ROUTINE LABS TELL A BIG STORY
Your blood has a lot to tell you about the state of your health. If you've had an annual physical, you've most likely had labs that included a blood chemistry panel and complete blood count (CBC). These two collections of tests are the most commonly ordered medical lab tests worldwide.
These blood tests, which are an integral part of Western clinical medicine, are used to aid in the diagnostic decision-making process. Individuals understand and are educated that blood testing is the "norm" for health assessment.
However, many people start to feel unwell long before a traditional blood test sheds the light on a "diagnosis". More often than not, individuals are told by their physician that "everything on your blood test looks normal."
(In fact, I did have major issues with anemia, failure to diagnose celiac disease as well as pernicious anemia - and there were signs in my blood work for decades before an official diagnosis! More about my journey here.)
"NORMAL" IS NOT OPTIMAL
Most patients who feel "unwell" will come out "normal" on a blood test. Clinical experience suggests that these people are by no means "normal" and are a far cry from being functionally optimal. They may not yet have progressed to a known disease state but they are what we call dysfunctional. This means that their physiological systems are no longer functioning properly and they are starting to feel unwell. But there is no formal diagnosis.
The issue is not that the blood test is a poor diagnostic tool, in fact, far from it. The issue is that the references ranges used on a traditional lab test are based on statistics. Reference ranges represent about 95% of the population and as long as your lab value falls into that range, most likely you will be told you are "normal".
However reference ranges do not represent good health or optimal physiological function. Most "normal" ranges are too broad to adequately detect health problems before they become an actual diagnosis. Normal ranges are simply not useful for detecting the emergence of dysfunction.
THE FUNCTIONAL APPROACH
The functional approach to laboratory analysis is oriented around changes in physiology and not pathology. In functional medicine, we use ranges that are based on optimal physiology and not the "normal" population.
This results in what is called a tighter "Functional Physiological Range". This allows functional medicine-trained practitioners to evaluate the area within the "Normal" range which indicates that something is not quite right in the physiological systems associated with this biomarker.
What this does is help clients with changes in physiological "function". We can identify the factors that obstruct our clients from achieving optimal physiological, biochemical, and metabolic functioning in their bodies.
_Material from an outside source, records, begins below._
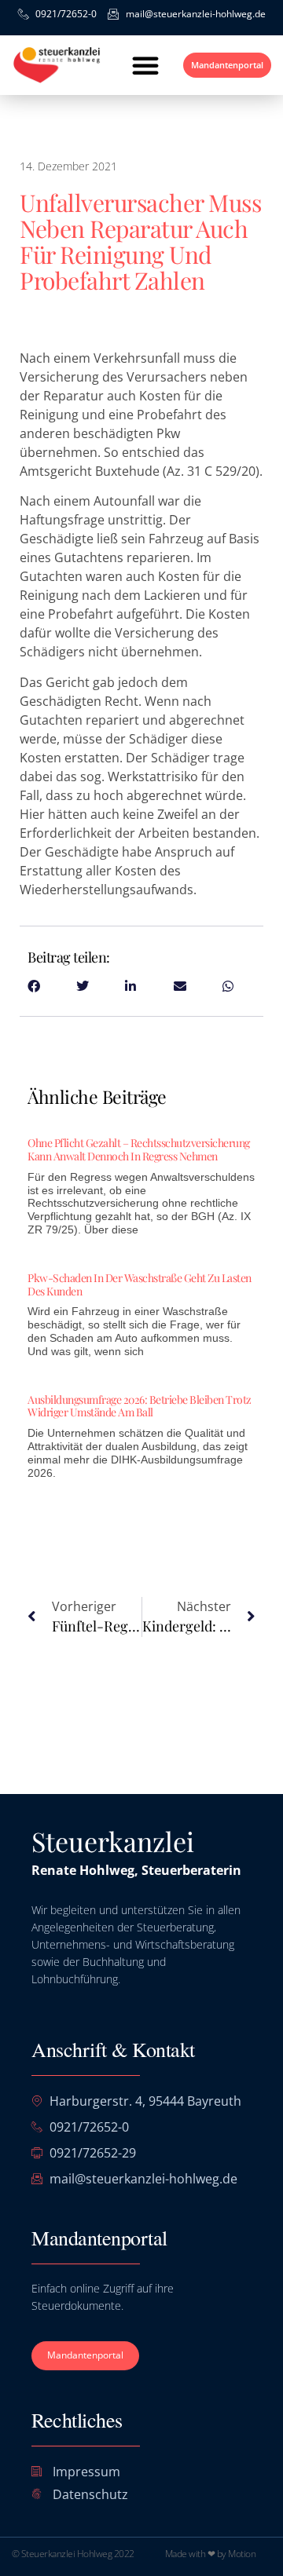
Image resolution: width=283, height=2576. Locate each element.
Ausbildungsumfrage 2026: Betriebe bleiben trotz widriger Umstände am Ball (140, 1406)
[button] (145, 65)
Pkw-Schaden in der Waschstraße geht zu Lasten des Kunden (140, 1284)
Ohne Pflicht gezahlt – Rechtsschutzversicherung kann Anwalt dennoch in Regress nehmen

WHAT DIRECTION IS YOUR HEALTH HEADING?
Another thing that separates a functional approach from the traditional approach is this - we are not simply looking at one individual biomarker at a time in a linear report of the data. Rather, we use trend analysis between the individual biomarkers to discover otherwise hidden trend towards or away from a functional health optimal. The direction matters! I try to look at two to three years of laboratory data at a time.
EXPLORING MARKERS TOGETHER
One more thing that makes a functional approach to laboratory results more powerful is by exploring markers together. Everything in our body is interconnected. Well, so are our individual markers within our blood chemistry. Ratios between markers matter.
Take triglycerides and HDL for example.
Your TG:HDL ratio is calculated on a fasting lipid profile. Simply take the Triglyceride and divide by the HDL. The closer to one, the better. For example: TG = 120 mg/dL and HDL=40 mg/dL. 120 / 40 = 3.0, and indicates an elevated risk of heart attack and stroke.
No only does a functional approach look at traditional ratios, we also look at markers together to tell a story of whether someone has opportunities to reach optimal health.
VITAL PART OF OPTIMAL HEALTH
In closing, blood testing is no longer simply a part of disease or injury management. It’s a vital component of a comprehensive optimal health work up and plays a vital role in uncovering hidden health trends, comprehensive health promotion and disease prevention.